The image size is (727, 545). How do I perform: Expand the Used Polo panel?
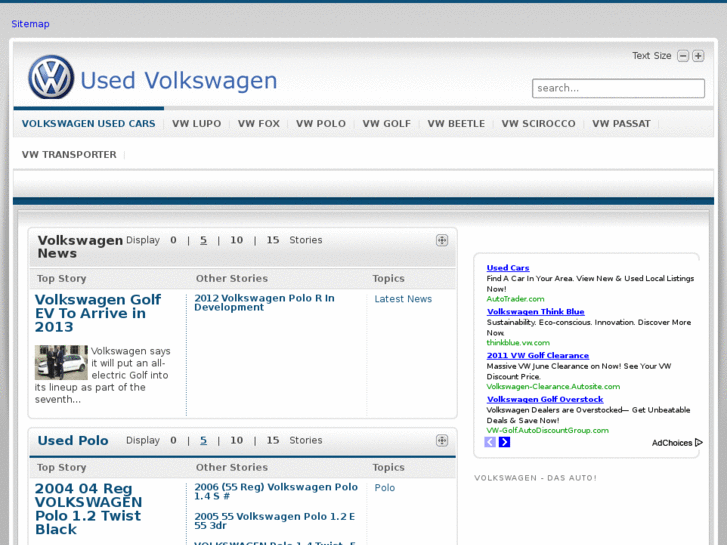pos(442,440)
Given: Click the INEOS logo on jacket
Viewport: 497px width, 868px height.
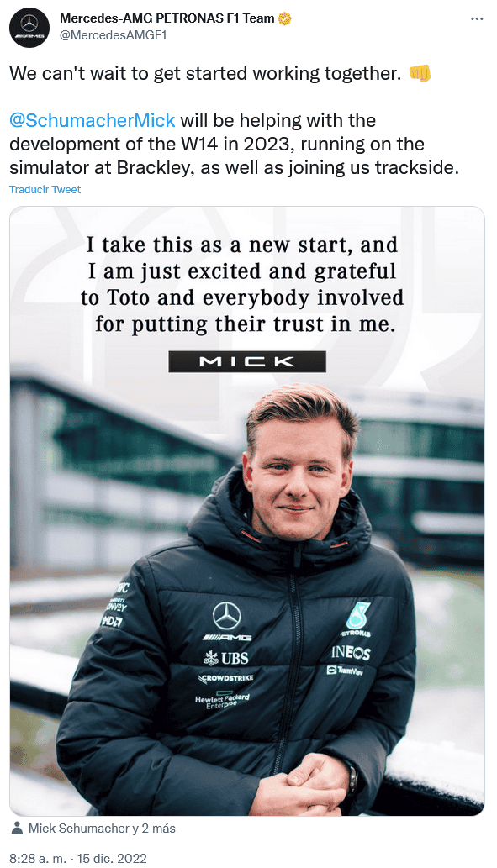Looking at the screenshot, I should coord(351,653).
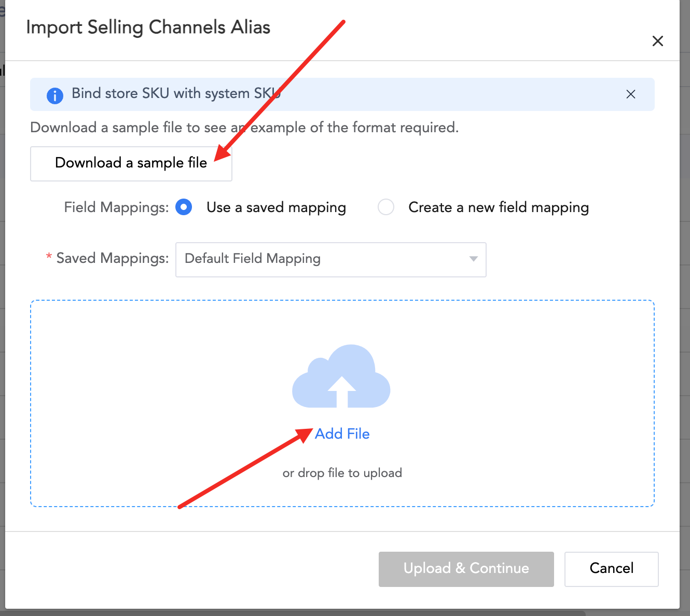Dismiss the Bind store SKU banner
This screenshot has height=616, width=690.
click(630, 94)
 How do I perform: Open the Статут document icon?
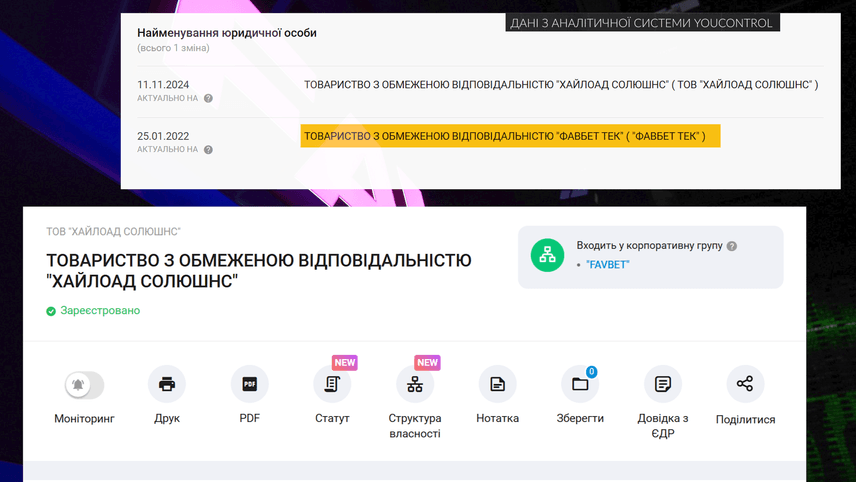point(332,385)
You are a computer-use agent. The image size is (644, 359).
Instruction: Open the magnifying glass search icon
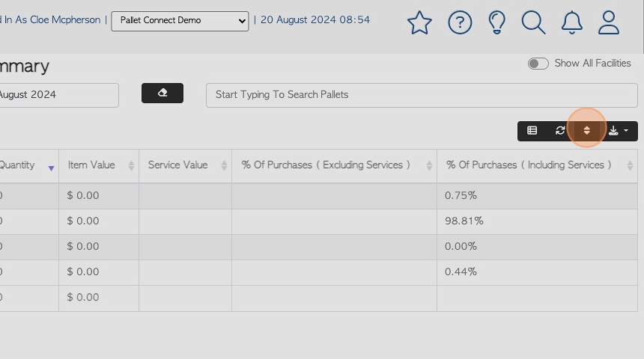pos(533,22)
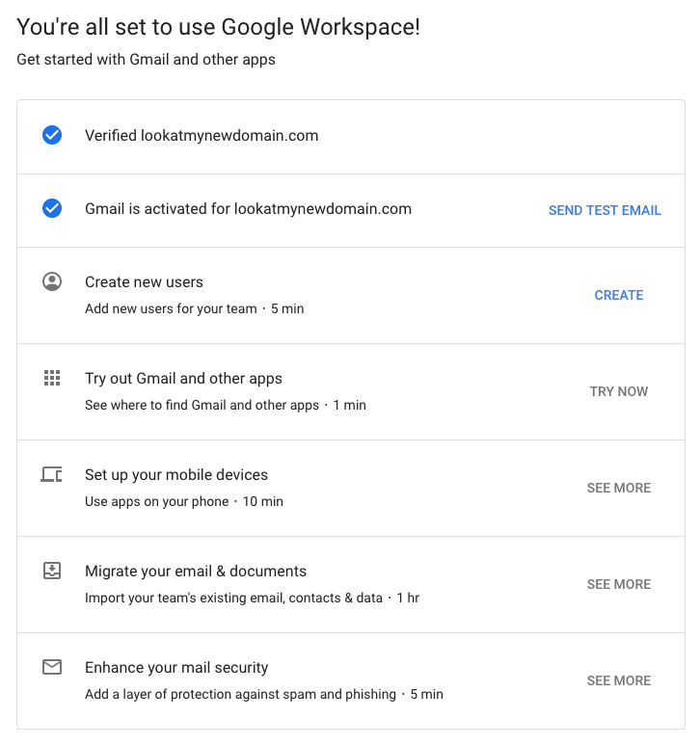The image size is (700, 745).
Task: Click the blue checkmark beside Verified domain
Action: 52,136
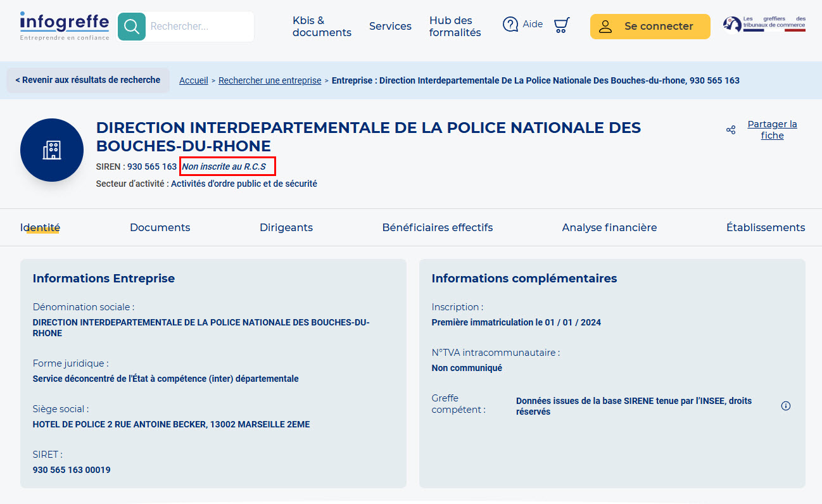822x504 pixels.
Task: Click Revenir aux résultats de recherche
Action: click(88, 80)
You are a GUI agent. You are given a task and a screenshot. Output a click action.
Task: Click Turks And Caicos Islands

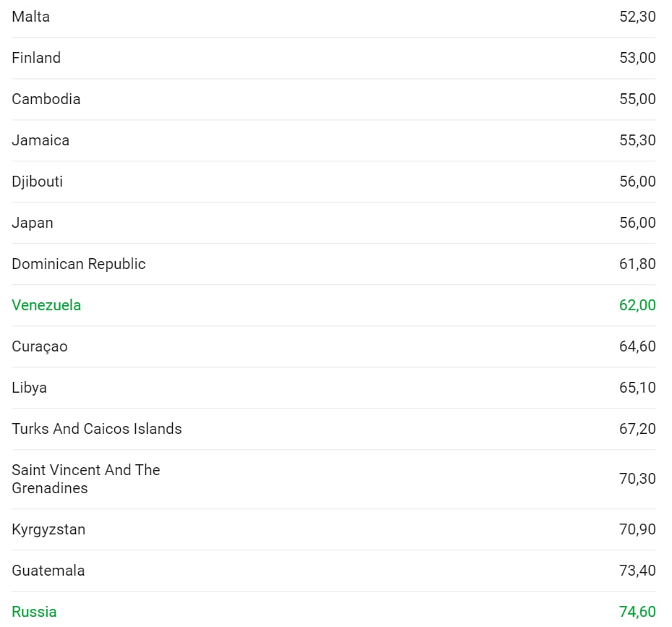97,429
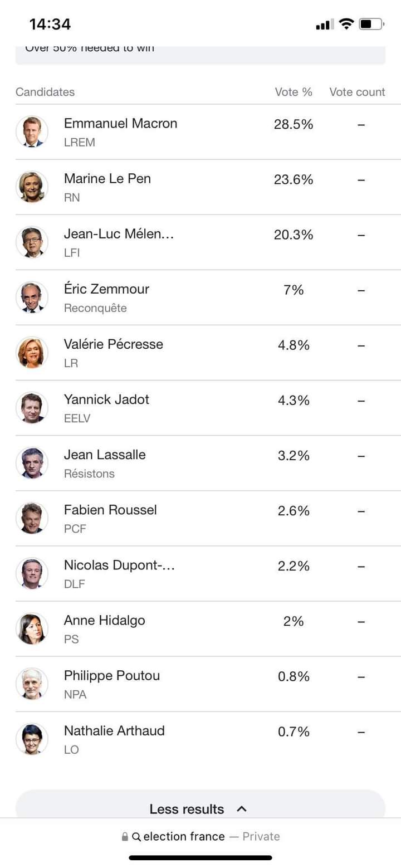Viewport: 401px width, 868px height.
Task: Tap the Wi-Fi status bar icon
Action: 346,24
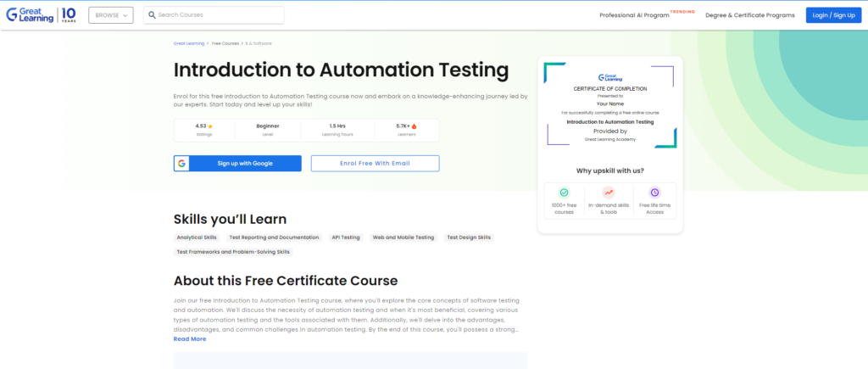
Task: Click Enrol Free With Email button
Action: click(375, 163)
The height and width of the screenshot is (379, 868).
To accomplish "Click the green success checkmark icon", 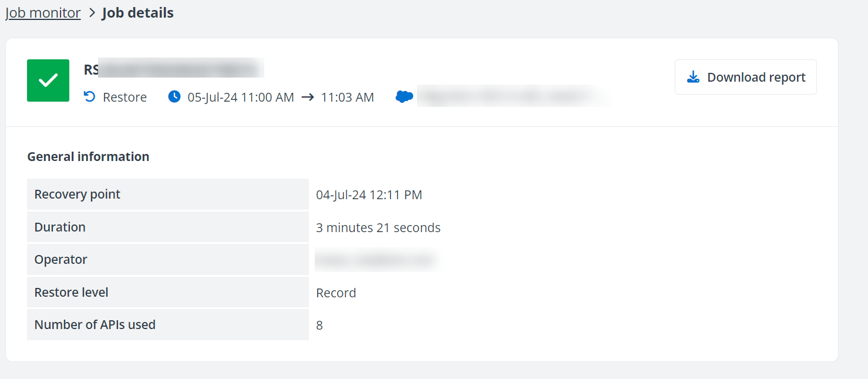I will click(48, 81).
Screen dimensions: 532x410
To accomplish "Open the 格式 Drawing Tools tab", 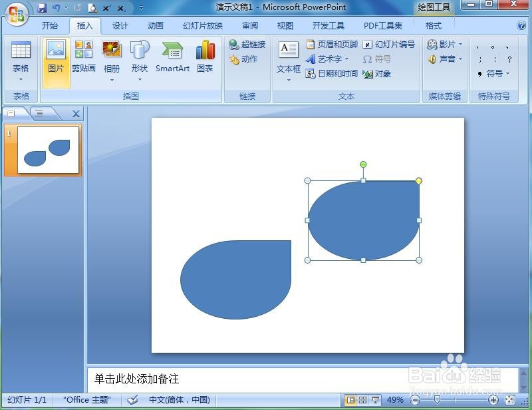I will [433, 25].
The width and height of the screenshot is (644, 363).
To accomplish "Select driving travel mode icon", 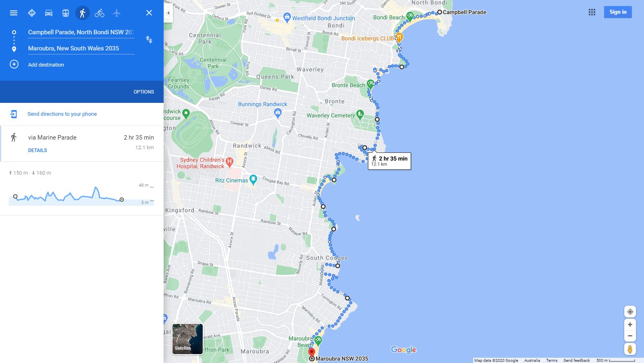I will (49, 13).
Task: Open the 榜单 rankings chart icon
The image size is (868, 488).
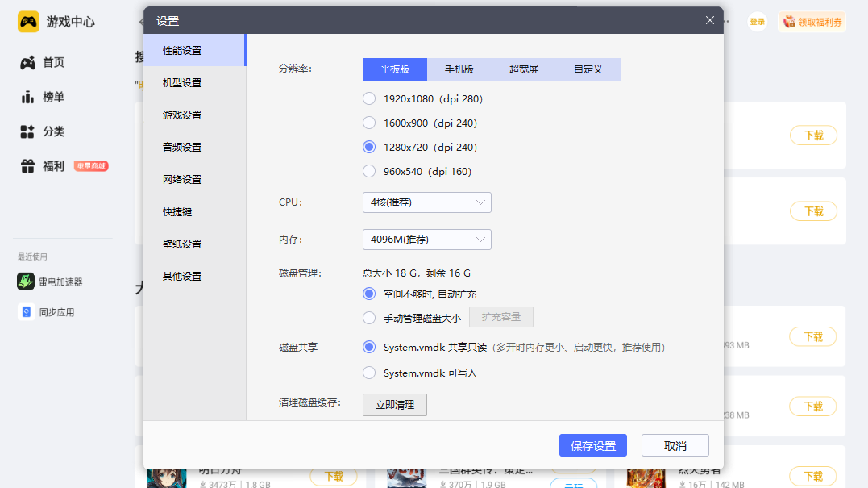Action: coord(27,98)
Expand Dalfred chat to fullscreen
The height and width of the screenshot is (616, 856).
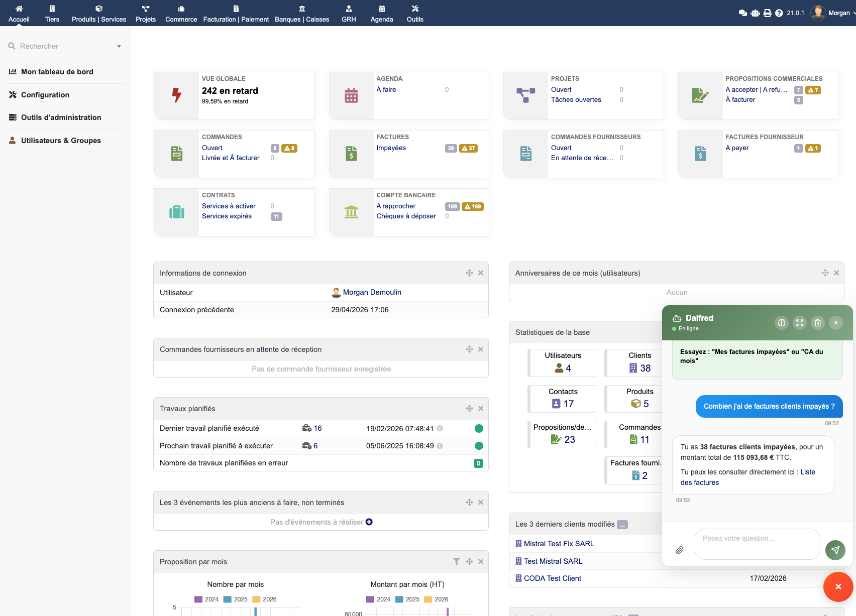pyautogui.click(x=800, y=323)
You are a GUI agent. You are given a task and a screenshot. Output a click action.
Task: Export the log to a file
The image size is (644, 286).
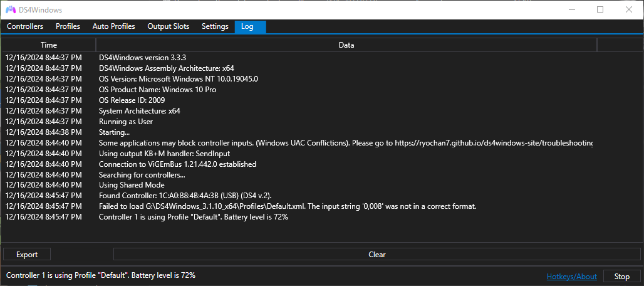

____________________

Try it: Reproduce, word for word, only the lines in the records above from the line with "Given: Click the INEOS logo on jacket" through the line with "You are a computer-use", including both ends; omit the pictures.

The answer:
Given: Click the INEOS logo on jacket
Viewport: 497px width, 868px height.
Looking at the screenshot, I should coord(351,653).
Dismiss the Bind store SKU banner
This screenshot has height=616, width=690.
click(630, 94)
 How do I perform: Open the Статут document icon?
point(332,385)
You are a computer-use agent. The image size is (644, 359).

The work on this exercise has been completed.